WHAT THIS TASK INVOLVES: When a line of the records contains "computer", copy it.

--------------------------------------------------

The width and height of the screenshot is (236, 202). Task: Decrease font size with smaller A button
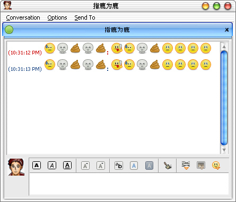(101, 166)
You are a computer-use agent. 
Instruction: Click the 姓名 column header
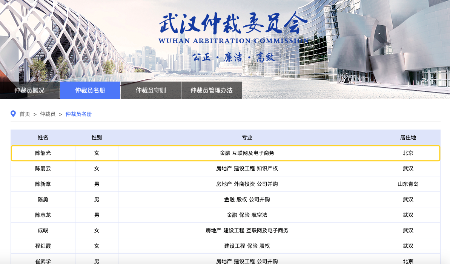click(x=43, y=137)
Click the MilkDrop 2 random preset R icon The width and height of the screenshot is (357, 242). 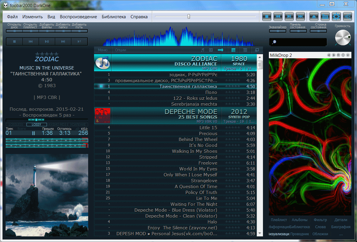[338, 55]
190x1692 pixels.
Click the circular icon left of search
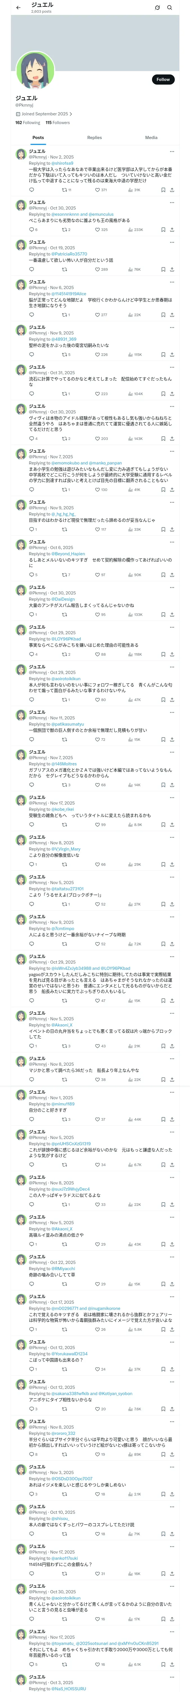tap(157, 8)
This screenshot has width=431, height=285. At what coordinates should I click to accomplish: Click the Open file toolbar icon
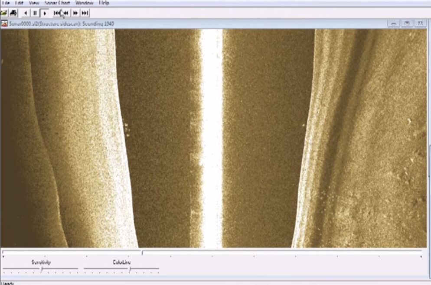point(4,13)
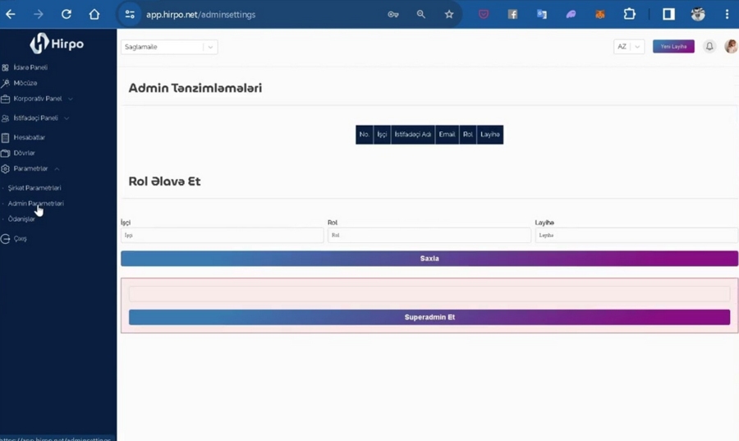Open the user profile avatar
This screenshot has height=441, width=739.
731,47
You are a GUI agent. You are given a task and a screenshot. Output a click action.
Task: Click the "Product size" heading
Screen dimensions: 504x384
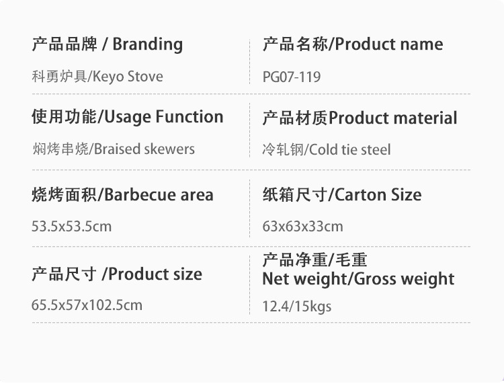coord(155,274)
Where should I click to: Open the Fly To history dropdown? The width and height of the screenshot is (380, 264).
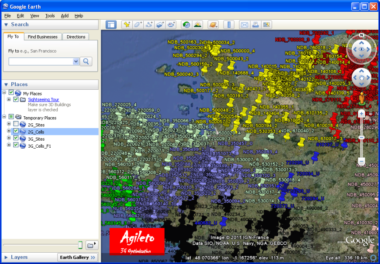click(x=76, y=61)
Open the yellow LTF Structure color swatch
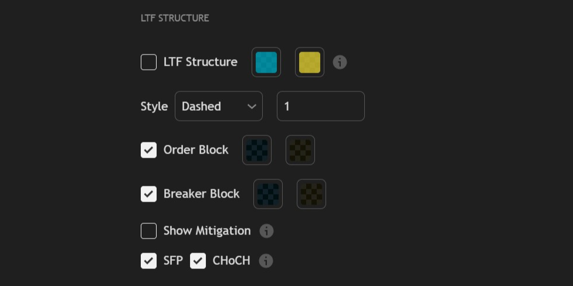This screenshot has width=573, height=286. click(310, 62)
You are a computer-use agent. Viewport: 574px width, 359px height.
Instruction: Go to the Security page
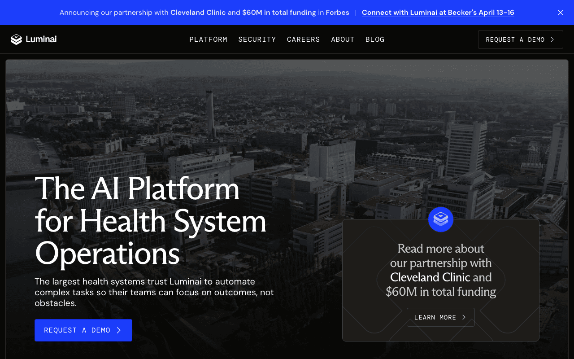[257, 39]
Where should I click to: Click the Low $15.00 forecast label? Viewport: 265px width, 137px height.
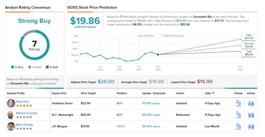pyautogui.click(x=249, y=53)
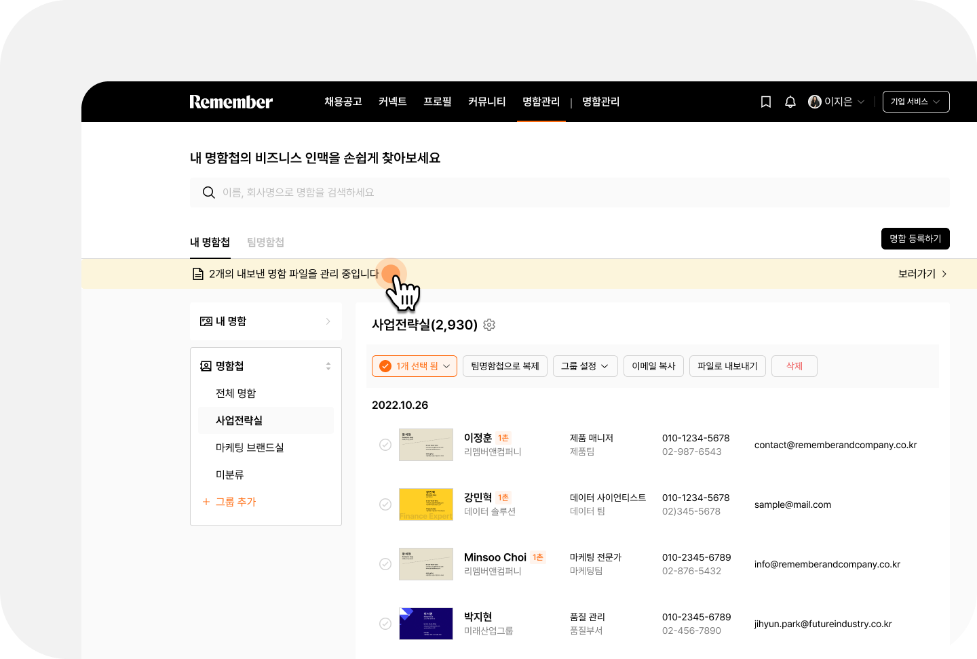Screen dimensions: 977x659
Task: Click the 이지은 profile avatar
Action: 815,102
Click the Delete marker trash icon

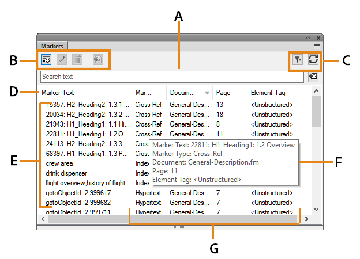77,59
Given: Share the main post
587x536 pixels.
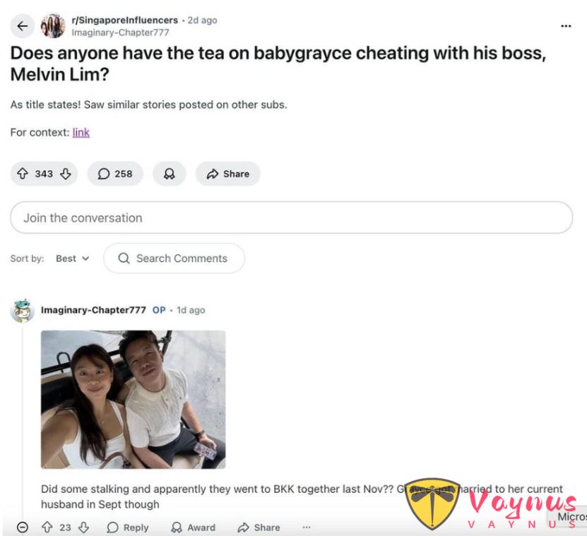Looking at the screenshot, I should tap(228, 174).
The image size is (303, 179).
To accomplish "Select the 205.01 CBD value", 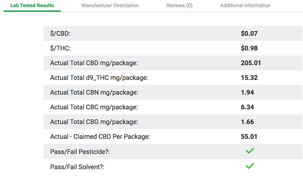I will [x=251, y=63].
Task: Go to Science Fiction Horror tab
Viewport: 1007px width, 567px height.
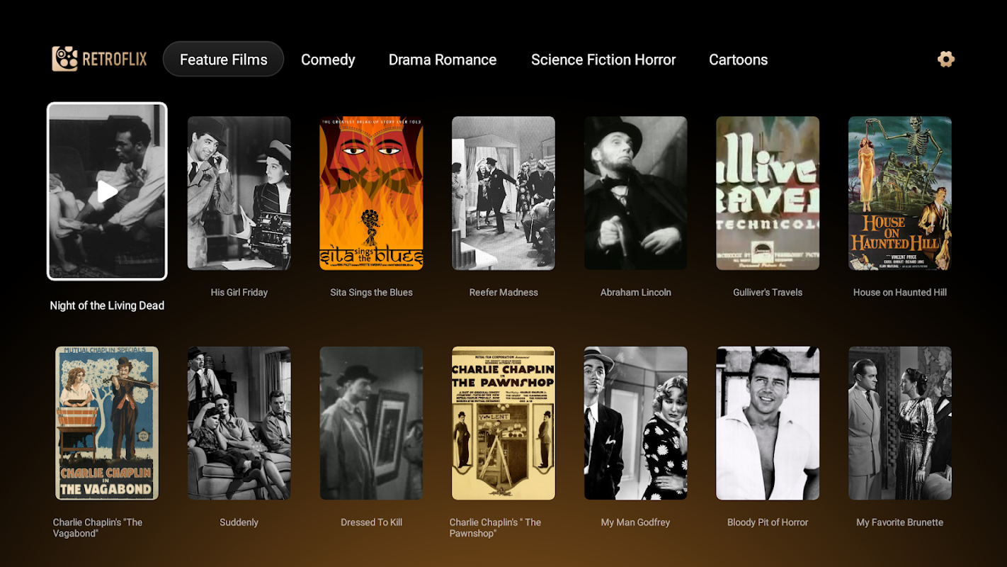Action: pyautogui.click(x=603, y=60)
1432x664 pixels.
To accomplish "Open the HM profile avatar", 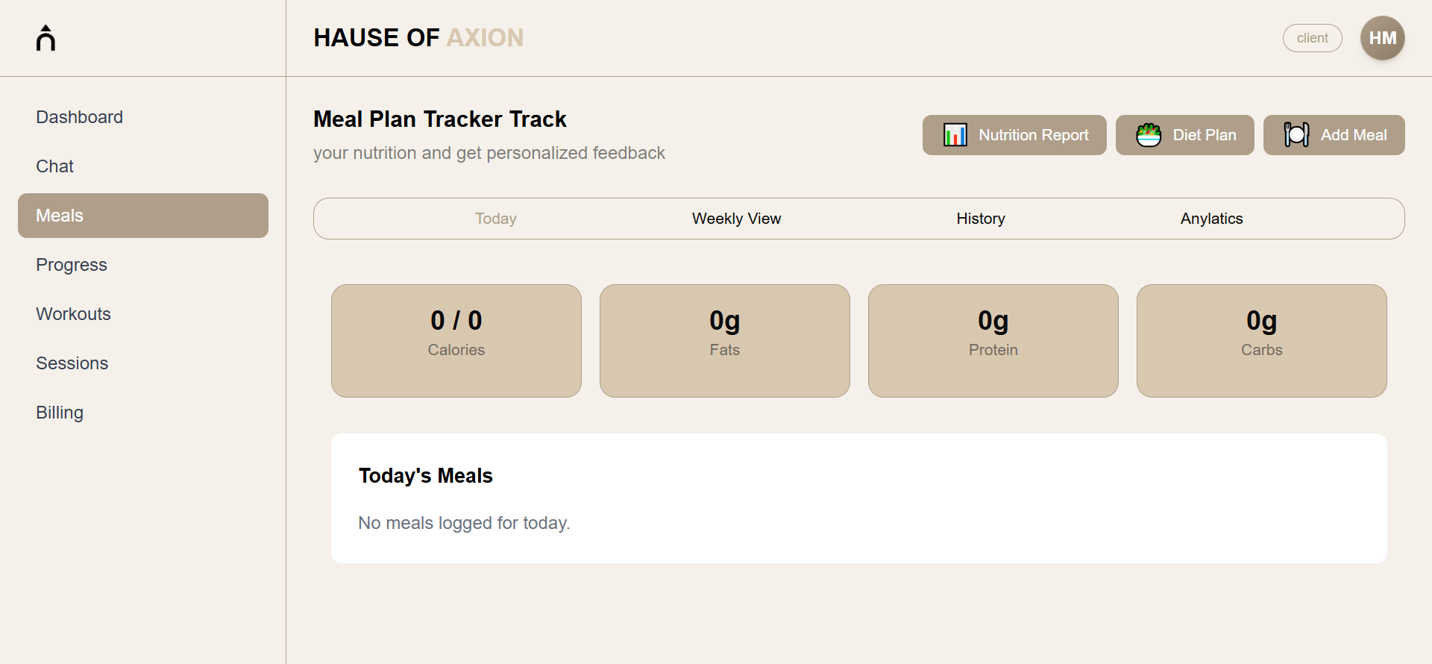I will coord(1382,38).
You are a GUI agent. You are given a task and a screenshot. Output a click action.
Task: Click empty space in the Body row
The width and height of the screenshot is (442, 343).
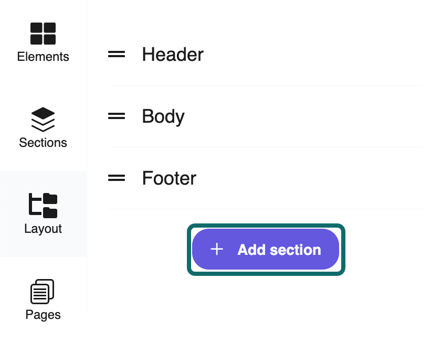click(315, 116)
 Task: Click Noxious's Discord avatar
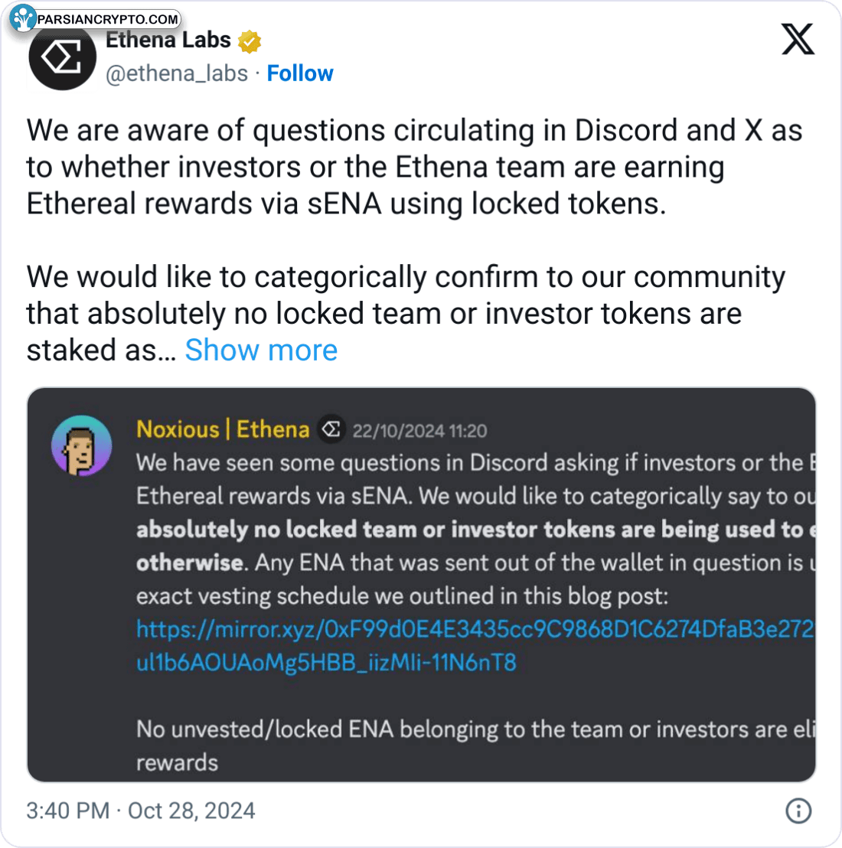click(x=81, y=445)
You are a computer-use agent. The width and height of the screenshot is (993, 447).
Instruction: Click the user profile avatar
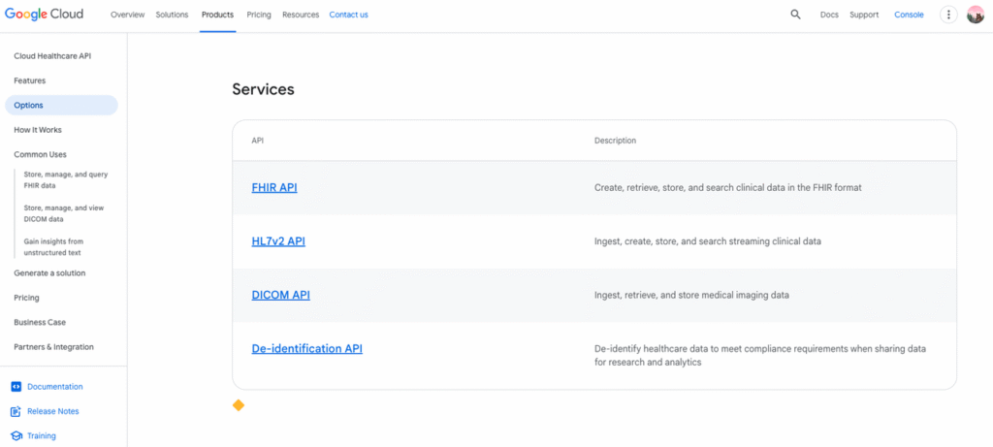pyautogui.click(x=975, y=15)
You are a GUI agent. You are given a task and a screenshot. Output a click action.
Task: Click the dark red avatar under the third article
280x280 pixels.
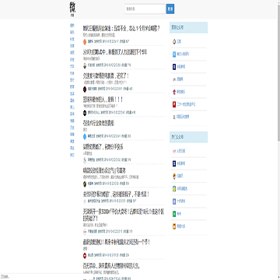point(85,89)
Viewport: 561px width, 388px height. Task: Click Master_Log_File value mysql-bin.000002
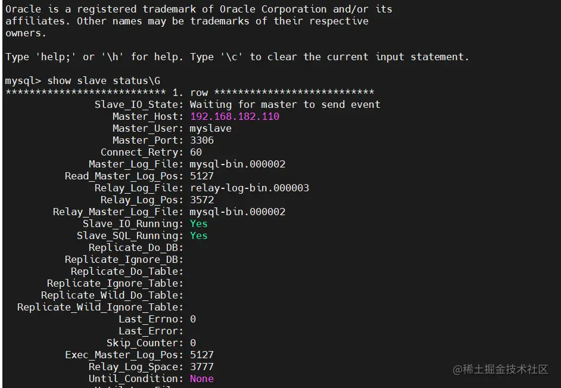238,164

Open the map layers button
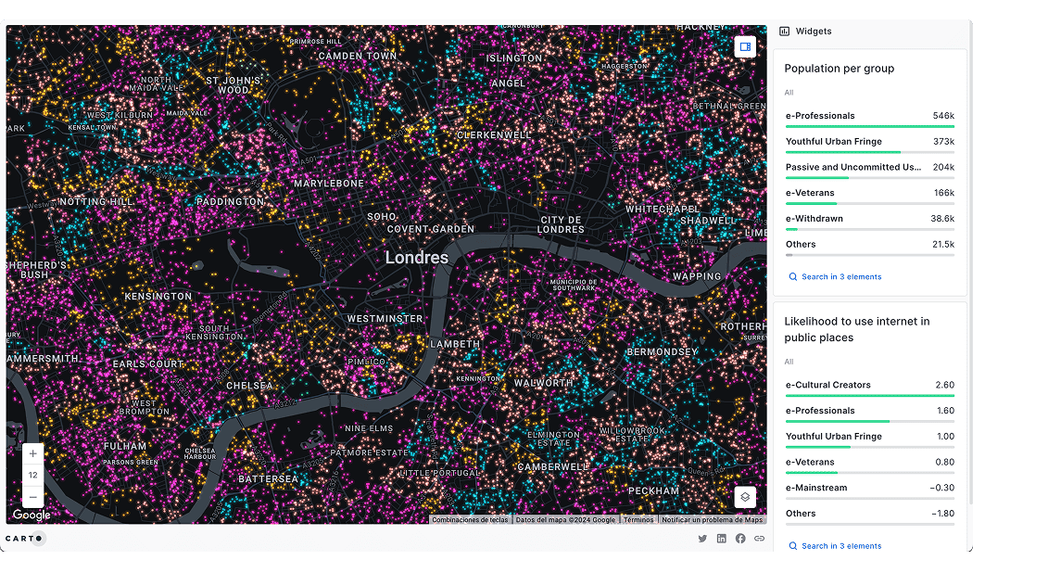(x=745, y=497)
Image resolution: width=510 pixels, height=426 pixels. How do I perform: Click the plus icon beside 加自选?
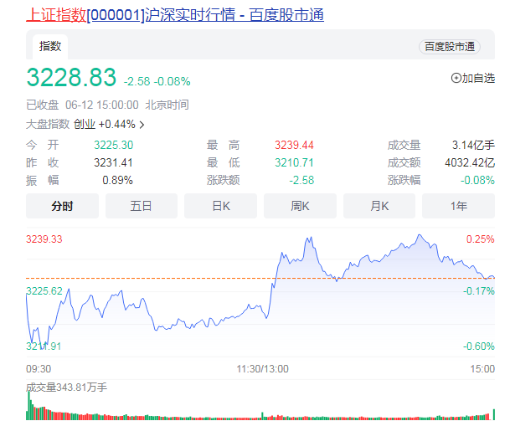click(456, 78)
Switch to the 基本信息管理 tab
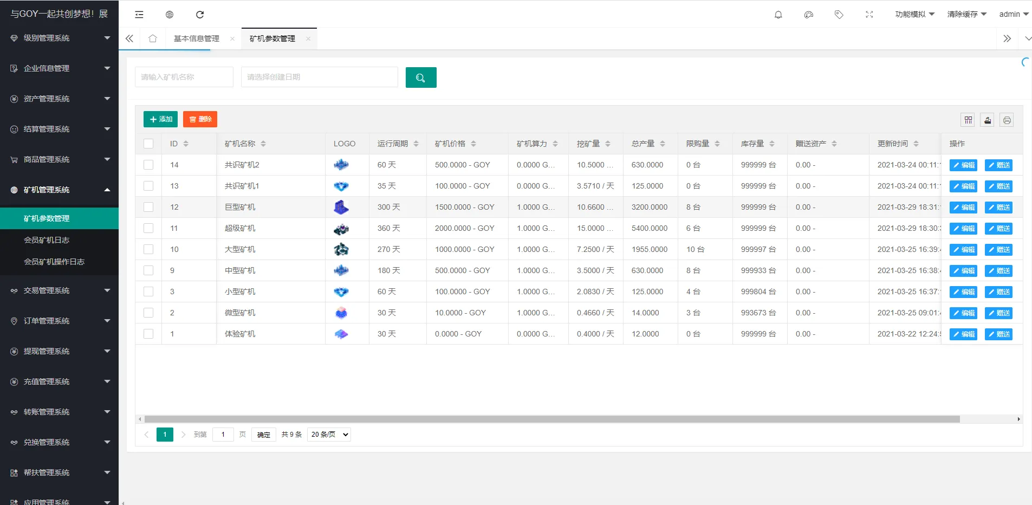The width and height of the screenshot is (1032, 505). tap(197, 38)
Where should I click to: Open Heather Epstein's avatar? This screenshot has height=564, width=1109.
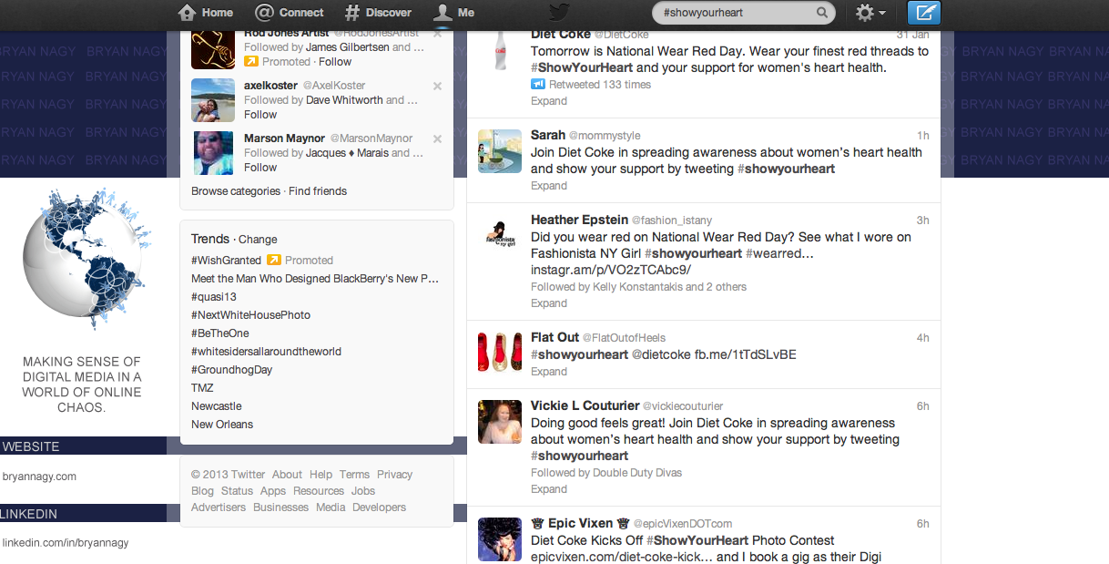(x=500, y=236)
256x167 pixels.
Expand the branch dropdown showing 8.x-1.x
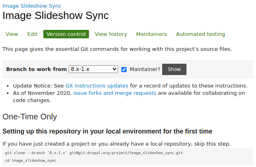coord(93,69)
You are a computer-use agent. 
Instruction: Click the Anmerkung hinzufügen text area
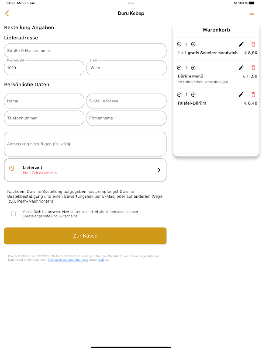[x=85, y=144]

--------------------------------------------------

EXERCISE OUTPUT:
You are a computer-use agent. 
You are a computer-use agent. Viewport: 574px width, 359px height.
You are a computer-use agent. The width and height of the screenshot is (993, 447).
You are a computer-use agent. 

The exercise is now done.